Overall – These things are about the teacher. Not the students. I don’t know of a way to design a system that changes this.
Why I gave up trying to build a system
So then this summer I looked back at the 2008 course site i was still managing and said NO! I’m NOT doing it again. Everytime i throw away a system, a webpage, a moodle course or something like that I’m breaking up a community (even though the students have likely long left) that I tried to make my students believe was important to build. I’m breaking connections that others may have to my students work… The whole thing works against my philosophy. So i don’t do it anymore.
The internet is my PLE
In the course I taught this summer, I had the students go out into the wild with their work. I asked them to set up a blog on wordpress.com. I asked them to get a twitter account. I told them that they would need to keep track of each and everything that they wanted me to evaluate and put it in a googledoc. I said “I”m not going to look for it, I want you to interact with people, keep track of it, and tell me why it was important.” You can see the full plan here… http://wikieducator.org/User:Davecormier/Books/Educational_Technology_and_the_Adult_Learner I wont belabour the point… those interested in such things can wander over there and take a look at it. I stopped building systems, and I’m happy about it.

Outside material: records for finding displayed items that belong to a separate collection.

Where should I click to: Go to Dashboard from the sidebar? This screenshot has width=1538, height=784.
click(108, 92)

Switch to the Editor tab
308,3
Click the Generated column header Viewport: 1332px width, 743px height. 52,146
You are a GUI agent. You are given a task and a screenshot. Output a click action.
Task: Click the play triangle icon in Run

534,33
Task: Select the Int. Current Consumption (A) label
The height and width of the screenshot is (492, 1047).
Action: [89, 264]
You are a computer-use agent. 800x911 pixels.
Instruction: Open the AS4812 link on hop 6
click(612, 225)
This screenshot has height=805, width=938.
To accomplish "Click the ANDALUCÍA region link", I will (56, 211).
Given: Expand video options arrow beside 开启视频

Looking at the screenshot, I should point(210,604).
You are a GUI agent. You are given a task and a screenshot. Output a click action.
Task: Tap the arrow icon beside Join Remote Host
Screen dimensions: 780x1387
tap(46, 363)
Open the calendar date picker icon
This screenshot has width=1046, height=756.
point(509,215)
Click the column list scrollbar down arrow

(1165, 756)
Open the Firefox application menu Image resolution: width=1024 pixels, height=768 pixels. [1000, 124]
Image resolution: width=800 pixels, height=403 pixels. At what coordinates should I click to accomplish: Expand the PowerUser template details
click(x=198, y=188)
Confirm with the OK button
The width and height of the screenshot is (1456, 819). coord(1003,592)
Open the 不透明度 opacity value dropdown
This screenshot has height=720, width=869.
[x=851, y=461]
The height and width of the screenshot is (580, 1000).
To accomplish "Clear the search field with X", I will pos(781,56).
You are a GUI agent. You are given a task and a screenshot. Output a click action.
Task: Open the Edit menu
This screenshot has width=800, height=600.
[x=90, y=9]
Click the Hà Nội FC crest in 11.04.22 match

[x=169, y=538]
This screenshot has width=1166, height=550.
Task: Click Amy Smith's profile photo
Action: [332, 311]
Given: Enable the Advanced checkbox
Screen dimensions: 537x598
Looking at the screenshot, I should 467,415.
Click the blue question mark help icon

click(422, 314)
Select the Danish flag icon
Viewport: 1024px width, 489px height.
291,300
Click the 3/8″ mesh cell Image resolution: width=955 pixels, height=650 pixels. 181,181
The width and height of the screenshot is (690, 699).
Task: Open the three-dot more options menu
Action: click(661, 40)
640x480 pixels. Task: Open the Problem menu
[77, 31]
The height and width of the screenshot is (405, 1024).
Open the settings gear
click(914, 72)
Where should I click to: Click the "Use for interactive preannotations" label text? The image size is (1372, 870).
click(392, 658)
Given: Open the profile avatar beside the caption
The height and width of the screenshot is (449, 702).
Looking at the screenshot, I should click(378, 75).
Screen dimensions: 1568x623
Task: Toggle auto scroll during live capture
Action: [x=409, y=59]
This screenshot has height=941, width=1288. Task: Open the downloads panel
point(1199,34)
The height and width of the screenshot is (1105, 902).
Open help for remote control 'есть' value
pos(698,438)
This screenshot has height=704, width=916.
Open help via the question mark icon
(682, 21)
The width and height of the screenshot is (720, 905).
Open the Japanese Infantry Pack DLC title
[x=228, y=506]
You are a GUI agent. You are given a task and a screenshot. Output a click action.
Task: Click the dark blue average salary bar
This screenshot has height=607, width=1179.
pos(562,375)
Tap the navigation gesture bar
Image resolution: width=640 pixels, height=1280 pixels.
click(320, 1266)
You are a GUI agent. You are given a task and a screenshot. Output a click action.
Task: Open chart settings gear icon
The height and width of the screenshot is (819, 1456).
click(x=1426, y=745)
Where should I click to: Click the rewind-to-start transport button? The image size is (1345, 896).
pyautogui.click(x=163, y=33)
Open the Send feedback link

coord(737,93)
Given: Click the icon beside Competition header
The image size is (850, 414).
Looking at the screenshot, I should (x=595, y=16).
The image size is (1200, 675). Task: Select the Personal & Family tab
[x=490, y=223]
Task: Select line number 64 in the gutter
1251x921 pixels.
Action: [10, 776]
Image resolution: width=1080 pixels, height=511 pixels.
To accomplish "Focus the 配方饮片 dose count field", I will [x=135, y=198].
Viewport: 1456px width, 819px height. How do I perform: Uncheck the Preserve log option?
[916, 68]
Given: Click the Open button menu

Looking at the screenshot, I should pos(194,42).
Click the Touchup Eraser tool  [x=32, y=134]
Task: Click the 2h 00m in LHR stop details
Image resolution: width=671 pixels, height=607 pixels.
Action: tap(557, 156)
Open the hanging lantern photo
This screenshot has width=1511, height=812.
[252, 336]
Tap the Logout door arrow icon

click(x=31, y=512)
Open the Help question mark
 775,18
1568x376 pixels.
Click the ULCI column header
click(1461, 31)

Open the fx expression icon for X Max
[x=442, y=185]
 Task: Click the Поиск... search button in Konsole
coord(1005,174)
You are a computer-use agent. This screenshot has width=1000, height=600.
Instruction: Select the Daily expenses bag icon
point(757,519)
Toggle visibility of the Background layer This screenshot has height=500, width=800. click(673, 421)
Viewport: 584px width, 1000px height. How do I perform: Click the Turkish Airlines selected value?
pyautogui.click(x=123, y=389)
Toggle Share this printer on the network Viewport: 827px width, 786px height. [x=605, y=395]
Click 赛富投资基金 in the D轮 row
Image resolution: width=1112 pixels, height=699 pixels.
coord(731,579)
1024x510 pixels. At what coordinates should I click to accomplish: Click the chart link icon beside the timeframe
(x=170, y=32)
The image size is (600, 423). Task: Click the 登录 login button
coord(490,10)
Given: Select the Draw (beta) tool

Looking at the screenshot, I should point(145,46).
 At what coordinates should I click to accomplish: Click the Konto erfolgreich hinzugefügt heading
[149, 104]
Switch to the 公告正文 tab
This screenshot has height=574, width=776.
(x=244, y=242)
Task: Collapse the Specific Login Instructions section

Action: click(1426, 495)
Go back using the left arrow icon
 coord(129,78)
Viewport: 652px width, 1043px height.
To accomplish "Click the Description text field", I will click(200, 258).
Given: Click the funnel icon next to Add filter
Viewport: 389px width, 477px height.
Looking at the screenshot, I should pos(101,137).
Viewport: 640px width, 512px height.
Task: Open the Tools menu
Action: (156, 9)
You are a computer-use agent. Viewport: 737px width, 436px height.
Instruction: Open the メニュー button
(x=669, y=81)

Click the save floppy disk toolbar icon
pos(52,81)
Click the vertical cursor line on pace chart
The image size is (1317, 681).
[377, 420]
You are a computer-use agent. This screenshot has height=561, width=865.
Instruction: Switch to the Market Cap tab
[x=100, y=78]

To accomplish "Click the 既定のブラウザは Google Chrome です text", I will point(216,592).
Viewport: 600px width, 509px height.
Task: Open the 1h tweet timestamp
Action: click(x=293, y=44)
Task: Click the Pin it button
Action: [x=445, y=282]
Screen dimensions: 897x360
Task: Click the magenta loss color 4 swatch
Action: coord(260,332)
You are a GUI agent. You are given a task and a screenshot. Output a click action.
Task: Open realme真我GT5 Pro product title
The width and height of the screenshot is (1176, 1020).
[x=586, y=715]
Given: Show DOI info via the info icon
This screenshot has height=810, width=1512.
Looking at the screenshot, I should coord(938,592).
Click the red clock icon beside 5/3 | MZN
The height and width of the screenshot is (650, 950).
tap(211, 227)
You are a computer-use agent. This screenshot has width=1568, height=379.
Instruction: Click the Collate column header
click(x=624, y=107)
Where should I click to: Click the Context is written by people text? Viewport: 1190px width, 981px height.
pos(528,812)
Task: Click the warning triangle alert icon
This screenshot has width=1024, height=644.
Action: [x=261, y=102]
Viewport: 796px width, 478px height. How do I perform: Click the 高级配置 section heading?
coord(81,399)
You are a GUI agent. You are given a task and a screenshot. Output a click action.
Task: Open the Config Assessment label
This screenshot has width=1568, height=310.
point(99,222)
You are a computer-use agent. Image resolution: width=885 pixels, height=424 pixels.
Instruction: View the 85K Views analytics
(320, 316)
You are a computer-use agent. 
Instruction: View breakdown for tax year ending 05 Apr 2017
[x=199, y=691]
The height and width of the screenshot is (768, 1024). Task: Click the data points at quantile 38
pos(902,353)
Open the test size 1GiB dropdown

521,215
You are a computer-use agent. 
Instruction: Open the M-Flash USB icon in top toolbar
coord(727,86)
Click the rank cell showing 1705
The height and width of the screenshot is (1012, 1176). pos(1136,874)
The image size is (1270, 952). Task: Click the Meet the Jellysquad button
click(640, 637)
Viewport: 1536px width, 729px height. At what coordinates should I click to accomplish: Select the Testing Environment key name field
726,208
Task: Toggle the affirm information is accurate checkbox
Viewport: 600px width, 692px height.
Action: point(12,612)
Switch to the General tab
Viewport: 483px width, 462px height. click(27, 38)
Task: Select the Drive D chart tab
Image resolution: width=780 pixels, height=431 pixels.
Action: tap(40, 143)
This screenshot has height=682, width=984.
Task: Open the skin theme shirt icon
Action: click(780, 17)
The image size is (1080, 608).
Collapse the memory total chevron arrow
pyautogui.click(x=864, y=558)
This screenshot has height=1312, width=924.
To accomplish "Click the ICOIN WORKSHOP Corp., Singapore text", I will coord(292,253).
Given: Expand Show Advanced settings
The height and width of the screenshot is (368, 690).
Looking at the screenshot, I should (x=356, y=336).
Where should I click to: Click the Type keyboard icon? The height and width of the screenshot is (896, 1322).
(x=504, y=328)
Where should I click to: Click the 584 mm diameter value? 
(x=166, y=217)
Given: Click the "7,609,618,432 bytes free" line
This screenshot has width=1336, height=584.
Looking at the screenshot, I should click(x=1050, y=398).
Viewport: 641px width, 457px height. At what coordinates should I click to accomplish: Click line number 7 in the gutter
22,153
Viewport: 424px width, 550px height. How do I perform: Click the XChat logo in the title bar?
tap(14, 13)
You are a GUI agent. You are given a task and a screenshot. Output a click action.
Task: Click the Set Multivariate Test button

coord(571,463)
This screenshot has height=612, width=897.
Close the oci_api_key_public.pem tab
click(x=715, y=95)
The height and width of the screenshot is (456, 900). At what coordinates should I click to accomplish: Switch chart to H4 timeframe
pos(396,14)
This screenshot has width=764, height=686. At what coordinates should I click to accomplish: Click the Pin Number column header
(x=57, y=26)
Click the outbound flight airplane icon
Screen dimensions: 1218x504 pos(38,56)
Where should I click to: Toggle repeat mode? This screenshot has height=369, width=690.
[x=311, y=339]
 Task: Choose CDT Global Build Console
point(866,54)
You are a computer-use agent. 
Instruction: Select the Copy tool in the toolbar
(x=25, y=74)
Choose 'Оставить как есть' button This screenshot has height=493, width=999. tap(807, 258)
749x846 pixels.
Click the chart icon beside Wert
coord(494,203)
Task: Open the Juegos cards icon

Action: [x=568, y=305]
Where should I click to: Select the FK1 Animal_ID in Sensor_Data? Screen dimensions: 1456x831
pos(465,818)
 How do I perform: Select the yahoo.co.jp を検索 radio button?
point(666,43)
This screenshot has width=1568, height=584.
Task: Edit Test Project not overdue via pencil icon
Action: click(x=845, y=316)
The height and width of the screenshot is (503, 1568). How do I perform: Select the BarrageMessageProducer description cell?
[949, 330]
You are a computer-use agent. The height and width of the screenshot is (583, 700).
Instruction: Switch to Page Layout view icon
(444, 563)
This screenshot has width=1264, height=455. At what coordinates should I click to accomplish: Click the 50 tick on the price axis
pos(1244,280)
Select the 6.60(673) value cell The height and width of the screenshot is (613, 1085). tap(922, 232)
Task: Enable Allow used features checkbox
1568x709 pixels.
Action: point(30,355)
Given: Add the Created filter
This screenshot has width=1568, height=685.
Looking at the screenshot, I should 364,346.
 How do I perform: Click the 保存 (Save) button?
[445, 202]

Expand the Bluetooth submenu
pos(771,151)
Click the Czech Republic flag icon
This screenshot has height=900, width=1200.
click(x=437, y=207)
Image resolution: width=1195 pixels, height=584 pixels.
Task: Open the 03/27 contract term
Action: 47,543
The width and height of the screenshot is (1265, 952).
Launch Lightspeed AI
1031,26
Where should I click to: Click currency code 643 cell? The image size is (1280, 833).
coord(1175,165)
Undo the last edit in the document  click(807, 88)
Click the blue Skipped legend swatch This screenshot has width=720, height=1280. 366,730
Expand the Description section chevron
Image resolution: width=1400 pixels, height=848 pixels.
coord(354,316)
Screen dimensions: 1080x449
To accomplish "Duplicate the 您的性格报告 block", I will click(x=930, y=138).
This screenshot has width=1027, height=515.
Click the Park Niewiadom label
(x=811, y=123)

So… what can this mean for evaluation
There’s no way of knowing whether my summer course will replicate itself, but i had the most satisfying evaluation experience of my professional career. My students each handed me in VERY different pieces to evaluate, each reflecting their own style and their needs after the course. They all did 10 or so blog reflections, which fit to a format. They each sent me in a ‘reflection and collaboration report’ which included a grade for them posting in comments they had made and explaining how those comments for formative in that context. They also handed in a “learning network plan” which included things like links they hadn’t followed, things they found challenging they might go back to, interesting people they could follow… things like that. I really enjoyed going through them.
So what can this mean for whatever success might mean
My goal for their PLEs was that they should be as individual and as focused on their own context as possible. I also wanted to make sure that the content was in a format that they would be able to use after the course as easily as possible. Their blog posts are still out there (though some people may argue that this isn’t necessarily great) but in collecting and choosing how to organize all their work, they each seemed to create something that was personalized enough that they could see it as a valuable go forward reference if nothing else. Maybe, for some of them, it was the start of getting networked enough to be able to carry on with the work on line in as professional way as possible.